The idea of a new awards show is said to be a reaction to the Emmys' habit of handing out statues to programs that appear on ABC, NBC, Fox, and CBS. The networks are pissed, it seems, that they aren't living in the old days when Ted Danson could win for 600 years in a row for his hilarious turn on Cheers. (It's hard to compete with the niche programming of cable and the swear words of HBO, apparently.) But the execs working on the new awards show are also tossing around the idea of letting viewers pick some of the winners. This is a bad idea.
First of all, the last thing we need are any more awards shows. Viewers aren't tuning into the ones we already have, and adding another televised spectacle of masturbatory congratulations isn't going to serve anyone but people who work in the television industry. And letting viewers pick is not the answer. Rewarding excellence should not be left up to the idiot masses. If that were the case, Two and a Half Men and CSI: Omaha would sweep every category. And Justin Bieber would probably get a special award for his Proactiv commercial. We already collectively ignore the stupid People's Choice Awards, so why would we pay attention to this new red carpet rodeo?
Maybe it's the networks' fault they aren't winning more Emmys. ABC, CBS, NBC, Fox, and the CW don't even make original movies or miniseries anymore, so it's no wonder that HBO is practically guaranteed all those victories. As for dramas, the only hour-long programs that networks seem willing to make are cookie-cutter procedurals that are practically indistinguishable from one another. The networks are still tops in comedy and took home all but one of the Emmys last year (Showtime's United States of Tara netted Toni Collette a golden lady). If the networks want to see their names on the inside of some envelopes, maybe they should make some good movies or work on producing a drama with a bit of edge?

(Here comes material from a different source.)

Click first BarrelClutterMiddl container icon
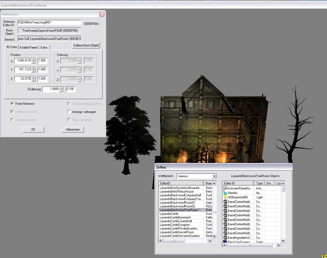(x=225, y=202)
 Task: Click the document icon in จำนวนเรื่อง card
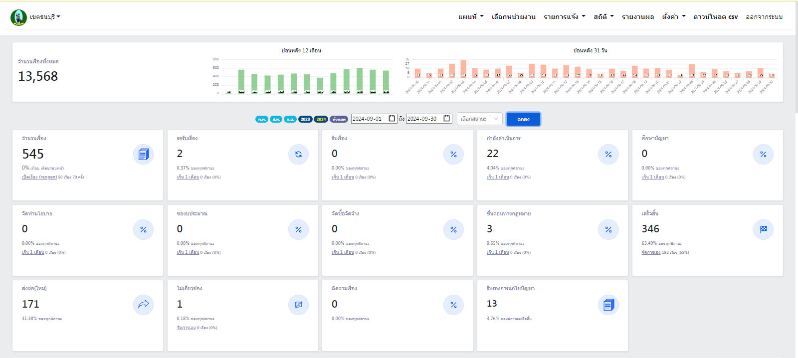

It's not like the Emmys are perfect. They still tend to give out nods to the same shows and performers year after year, but they're getting better. Without the Emmys, it's unlikely we would have been treated to the prolonged life of Mad Men, Breaking Bad, Damages, or, famously, Arrested Development, which, mind you, was a network sitcom. And while there is always room for improvement, it's hard to see how adding a competitor to the mix is the solution. It's just going to give us all one more awards show to complain about.